Before the squirrel is released, a few hairs are pulled from its rump. The bits of cuticle on the root end contain DNA, which will be analyzed so that Team Squirrel can build a colony family tree without taking blood. The squirrel is checked for ectoparasites—fleas and ticks. Some “fleabags” have noticeably more parasites. Smith wants to find out why. “It could be an indication of being really social. We are asking whether parasites represent an evolutionary cost of living in a social group.” This is a question Kay Singh ’15 will explore as part of extensive research Smith plans into parasites and disease transmission, and into the relationships between sociality, stress, and levels of parasitism.
“Each student takes a part of the project,” Smith explains. “The goal is to publish a paper based on our findings.” Valeska Muñoz ’14 is constructing the genetic tree and exploring connections between relatedness and how squirrels interact. Newcomb is studying whether squirrels use scent or hearing as their primary method of detecting predators. Vo is examining levels of a stress hormone in squirrel droppings, a baseline measurement that may later be correlated with other factors. (She predicts that mature males will have higher levels than younger males due to the pressure of having to “protect his squirrel mistresses from invaders.”)

- What this task involves
Using the squirrel research text above, decide whether each statement agrees with it, answering yes or no and quoting the words of the text that decide it. (a) A few hairs are pulled from the squirrel's rump before it is released. (b) Newcomb is constructing the genetic tree. (c) Vo is examining levels of a stress hormone in squirrel blood.

- Data listing

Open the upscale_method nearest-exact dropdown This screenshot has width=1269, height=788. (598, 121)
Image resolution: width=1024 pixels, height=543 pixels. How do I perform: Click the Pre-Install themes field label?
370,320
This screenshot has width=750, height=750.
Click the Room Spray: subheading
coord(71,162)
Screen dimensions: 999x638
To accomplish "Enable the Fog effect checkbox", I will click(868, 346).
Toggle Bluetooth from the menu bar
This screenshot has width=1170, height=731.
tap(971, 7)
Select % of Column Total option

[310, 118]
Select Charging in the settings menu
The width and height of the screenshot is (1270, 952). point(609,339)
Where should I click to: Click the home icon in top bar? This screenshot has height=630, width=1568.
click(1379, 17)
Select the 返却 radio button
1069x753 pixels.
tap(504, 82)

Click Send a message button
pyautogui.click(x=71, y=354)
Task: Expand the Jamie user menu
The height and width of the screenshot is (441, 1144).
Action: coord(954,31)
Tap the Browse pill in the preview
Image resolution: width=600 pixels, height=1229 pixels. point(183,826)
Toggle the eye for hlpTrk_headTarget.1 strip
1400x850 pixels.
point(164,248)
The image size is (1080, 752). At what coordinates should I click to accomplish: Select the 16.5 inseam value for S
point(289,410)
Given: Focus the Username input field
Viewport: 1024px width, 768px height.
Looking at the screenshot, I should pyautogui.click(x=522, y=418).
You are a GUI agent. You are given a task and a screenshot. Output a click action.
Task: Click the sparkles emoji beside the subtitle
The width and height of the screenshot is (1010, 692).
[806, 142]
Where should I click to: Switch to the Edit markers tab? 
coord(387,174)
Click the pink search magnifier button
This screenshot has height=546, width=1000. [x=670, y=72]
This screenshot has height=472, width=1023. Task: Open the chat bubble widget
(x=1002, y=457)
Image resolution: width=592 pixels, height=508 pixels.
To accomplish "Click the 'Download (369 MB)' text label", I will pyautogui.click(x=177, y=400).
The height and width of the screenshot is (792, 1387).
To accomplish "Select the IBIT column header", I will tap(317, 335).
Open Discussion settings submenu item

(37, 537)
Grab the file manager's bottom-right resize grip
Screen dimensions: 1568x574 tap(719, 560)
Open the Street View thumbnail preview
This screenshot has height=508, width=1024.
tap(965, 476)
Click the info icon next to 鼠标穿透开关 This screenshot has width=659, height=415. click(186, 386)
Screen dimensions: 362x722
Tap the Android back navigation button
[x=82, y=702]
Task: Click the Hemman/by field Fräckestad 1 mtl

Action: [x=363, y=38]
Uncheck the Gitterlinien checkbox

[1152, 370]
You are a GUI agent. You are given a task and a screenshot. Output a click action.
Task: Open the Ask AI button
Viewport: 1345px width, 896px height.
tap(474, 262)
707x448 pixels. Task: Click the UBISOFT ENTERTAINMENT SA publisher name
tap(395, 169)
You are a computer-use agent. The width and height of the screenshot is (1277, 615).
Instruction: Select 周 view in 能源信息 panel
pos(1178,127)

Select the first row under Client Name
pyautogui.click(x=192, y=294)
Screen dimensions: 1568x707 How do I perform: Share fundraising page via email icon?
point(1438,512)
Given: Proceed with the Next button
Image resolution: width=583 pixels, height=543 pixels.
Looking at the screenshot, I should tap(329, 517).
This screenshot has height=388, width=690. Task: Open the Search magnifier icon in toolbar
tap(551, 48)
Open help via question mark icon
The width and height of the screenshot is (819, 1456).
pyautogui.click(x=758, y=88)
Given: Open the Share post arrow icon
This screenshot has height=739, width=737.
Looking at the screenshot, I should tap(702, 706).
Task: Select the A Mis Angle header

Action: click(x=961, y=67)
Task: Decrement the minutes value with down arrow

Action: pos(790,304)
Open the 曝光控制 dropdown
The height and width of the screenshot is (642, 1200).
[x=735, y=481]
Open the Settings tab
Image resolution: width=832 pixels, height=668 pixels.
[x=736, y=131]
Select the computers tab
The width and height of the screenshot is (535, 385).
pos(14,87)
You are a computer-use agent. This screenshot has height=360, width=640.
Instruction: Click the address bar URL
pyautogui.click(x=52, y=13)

- Solution for this exercise
(a) Yes: "Before the squirrel is released, a few hairs are pulled from its rump."
(b) No: "Valeska Muñoz ’14 is constructing the genetic tree"
(c) No: "Vo is examining levels of a stress hormone in squirrel droppings"